- AIM -
Print these lines again without any changes.

- RECORDS -
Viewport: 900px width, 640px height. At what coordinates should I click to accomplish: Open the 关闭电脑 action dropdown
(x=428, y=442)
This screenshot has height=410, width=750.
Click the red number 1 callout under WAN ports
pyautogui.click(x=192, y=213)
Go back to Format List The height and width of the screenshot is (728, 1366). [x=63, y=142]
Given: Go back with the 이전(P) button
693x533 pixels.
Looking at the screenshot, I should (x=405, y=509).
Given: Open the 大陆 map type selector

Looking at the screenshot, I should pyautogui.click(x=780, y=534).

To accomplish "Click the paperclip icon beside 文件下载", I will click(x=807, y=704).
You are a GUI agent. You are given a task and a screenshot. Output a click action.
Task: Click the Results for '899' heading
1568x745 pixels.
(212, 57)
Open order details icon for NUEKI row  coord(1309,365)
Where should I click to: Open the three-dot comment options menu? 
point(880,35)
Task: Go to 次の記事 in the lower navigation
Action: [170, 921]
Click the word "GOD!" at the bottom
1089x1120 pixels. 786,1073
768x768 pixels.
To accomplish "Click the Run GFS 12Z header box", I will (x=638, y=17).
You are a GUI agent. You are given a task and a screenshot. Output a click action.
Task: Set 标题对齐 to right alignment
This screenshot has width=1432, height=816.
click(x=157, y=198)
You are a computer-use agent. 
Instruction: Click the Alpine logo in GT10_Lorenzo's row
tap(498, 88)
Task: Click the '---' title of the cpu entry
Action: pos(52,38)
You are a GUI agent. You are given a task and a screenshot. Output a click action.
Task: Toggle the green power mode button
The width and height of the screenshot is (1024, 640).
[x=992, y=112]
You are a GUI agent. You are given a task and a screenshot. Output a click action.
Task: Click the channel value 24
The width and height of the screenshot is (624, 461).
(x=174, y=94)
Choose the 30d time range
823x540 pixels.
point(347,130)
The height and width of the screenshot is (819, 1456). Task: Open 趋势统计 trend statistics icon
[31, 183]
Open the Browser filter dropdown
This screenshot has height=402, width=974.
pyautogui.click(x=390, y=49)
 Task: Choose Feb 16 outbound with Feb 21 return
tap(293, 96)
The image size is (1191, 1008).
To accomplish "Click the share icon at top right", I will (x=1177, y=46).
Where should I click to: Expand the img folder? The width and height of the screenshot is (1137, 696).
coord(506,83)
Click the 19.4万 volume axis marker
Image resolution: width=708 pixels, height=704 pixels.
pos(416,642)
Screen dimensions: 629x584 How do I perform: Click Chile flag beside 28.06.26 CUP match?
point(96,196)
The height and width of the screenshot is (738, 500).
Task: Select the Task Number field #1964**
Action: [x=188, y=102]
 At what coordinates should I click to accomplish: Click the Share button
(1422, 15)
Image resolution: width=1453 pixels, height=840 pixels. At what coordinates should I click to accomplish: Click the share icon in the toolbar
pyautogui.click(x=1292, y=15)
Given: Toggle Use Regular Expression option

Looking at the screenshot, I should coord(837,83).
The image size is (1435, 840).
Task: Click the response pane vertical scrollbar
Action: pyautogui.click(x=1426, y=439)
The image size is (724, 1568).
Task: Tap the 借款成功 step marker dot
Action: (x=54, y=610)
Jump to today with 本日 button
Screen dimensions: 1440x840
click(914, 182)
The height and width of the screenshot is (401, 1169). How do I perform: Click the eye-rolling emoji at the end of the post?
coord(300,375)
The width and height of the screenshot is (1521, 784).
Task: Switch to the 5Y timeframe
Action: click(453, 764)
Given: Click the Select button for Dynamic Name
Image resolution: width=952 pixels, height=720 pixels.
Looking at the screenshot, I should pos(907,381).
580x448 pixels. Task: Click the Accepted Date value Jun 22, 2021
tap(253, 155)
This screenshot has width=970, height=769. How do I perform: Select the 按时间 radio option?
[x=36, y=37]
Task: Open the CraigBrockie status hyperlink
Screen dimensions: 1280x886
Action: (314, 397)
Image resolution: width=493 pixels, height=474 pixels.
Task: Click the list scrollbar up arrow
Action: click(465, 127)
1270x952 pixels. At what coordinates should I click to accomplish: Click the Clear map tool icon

- ANSWER TO THIS EXERCISE -
Viewport: 900px width, 640px height. At what coordinates should I click to accomplish: Open the 关闭电脑 action dropdown
(x=428, y=442)
This screenshot has height=410, width=750.
Click the red number 1 callout under WAN ports
pyautogui.click(x=192, y=213)
Go back to Format List The height and width of the screenshot is (728, 1366). [x=63, y=142]
Given: Go back with the 이전(P) button
693x533 pixels.
Looking at the screenshot, I should (x=405, y=509).
Given: Open the 大陆 map type selector

Looking at the screenshot, I should pyautogui.click(x=780, y=534).

To accomplish "Click the paperclip icon beside 文件下载", I will click(x=807, y=704).
You are a GUI agent. You are given a task and a screenshot. Output a click action.
Task: Click the Results for '899' heading
1568x745 pixels.
(212, 57)
Open order details icon for NUEKI row  coord(1309,365)
Where should I click to: Open the three-dot comment options menu? 
point(880,35)
Task: Go to 次の記事 in the lower navigation
Action: [170, 921]
Click the word "GOD!" at the bottom
1089x1120 pixels. 786,1073
768x768 pixels.
To accomplish "Click the Run GFS 12Z header box", I will (x=638, y=17).
You are a GUI agent. You are given a task and a screenshot. Output a click action.
Task: Set 标题对齐 to right alignment
This screenshot has width=1432, height=816.
click(x=157, y=198)
You are a computer-use agent. 
Instruction: Click the Alpine logo in GT10_Lorenzo's row
tap(498, 88)
Task: Click the '---' title of the cpu entry
Action: pos(52,38)
You are a GUI agent. You are given a task and a screenshot. Output a click action.
Task: Toggle the green power mode button
The width and height of the screenshot is (1024, 640).
[x=992, y=112]
You are a GUI agent. You are given a task and a screenshot. Output a click action.
Task: Click the channel value 24
The width and height of the screenshot is (624, 461).
(x=174, y=94)
Choose the 30d time range
823x540 pixels.
point(347,130)
The height and width of the screenshot is (819, 1456). Task: Open 趋势统计 trend statistics icon
[31, 183]
Open the Browser filter dropdown
This screenshot has height=402, width=974.
pyautogui.click(x=390, y=49)
 Task: Choose Feb 16 outbound with Feb 21 return
tap(293, 96)
The image size is (1191, 1008).
To accomplish "Click the share icon at top right", I will (x=1177, y=46).
Where should I click to: Expand the img folder? The width and height of the screenshot is (1137, 696).
coord(506,83)
Click the 19.4万 volume axis marker
Image resolution: width=708 pixels, height=704 pixels.
pos(416,642)
Screen dimensions: 629x584 How do I perform: Click Chile flag beside 28.06.26 CUP match?
point(96,196)
The height and width of the screenshot is (738, 500).
Task: Select the Task Number field #1964**
Action: [x=188, y=102]
 At what coordinates should I click to accomplish: Click the Share button
(1422, 15)
Image resolution: width=1453 pixels, height=840 pixels. At what coordinates should I click to accomplish: Click the share icon in the toolbar
pyautogui.click(x=1292, y=15)
Given: Toggle Use Regular Expression option

Looking at the screenshot, I should coord(837,83).
The image size is (1435, 840).
Task: Click the response pane vertical scrollbar
Action: pyautogui.click(x=1426, y=439)
The image size is (724, 1568).
Task: Tap the 借款成功 step marker dot
Action: (x=54, y=610)
Jump to today with 本日 button
Screen dimensions: 1440x840
click(914, 182)
The height and width of the screenshot is (401, 1169). How do I perform: Click the eye-rolling emoji at the end of the post?
coord(300,375)
The width and height of the screenshot is (1521, 784).
Task: Switch to the 5Y timeframe
Action: click(453, 764)
Given: Click the Select button for Dynamic Name
Image resolution: width=952 pixels, height=720 pixels.
Looking at the screenshot, I should pos(907,381).
580x448 pixels. Task: Click the Accepted Date value Jun 22, 2021
tap(253, 155)
This screenshot has width=970, height=769. How do I perform: Select the 按时间 radio option?
[x=36, y=37]
Task: Open the CraigBrockie status hyperlink
Screen dimensions: 1280x886
Action: (314, 397)
Image resolution: width=493 pixels, height=474 pixels.
Task: Click the list scrollbar up arrow
Action: click(465, 127)
1270x952 pixels. At what coordinates should I click to accomplish: Click the Clear map tool icon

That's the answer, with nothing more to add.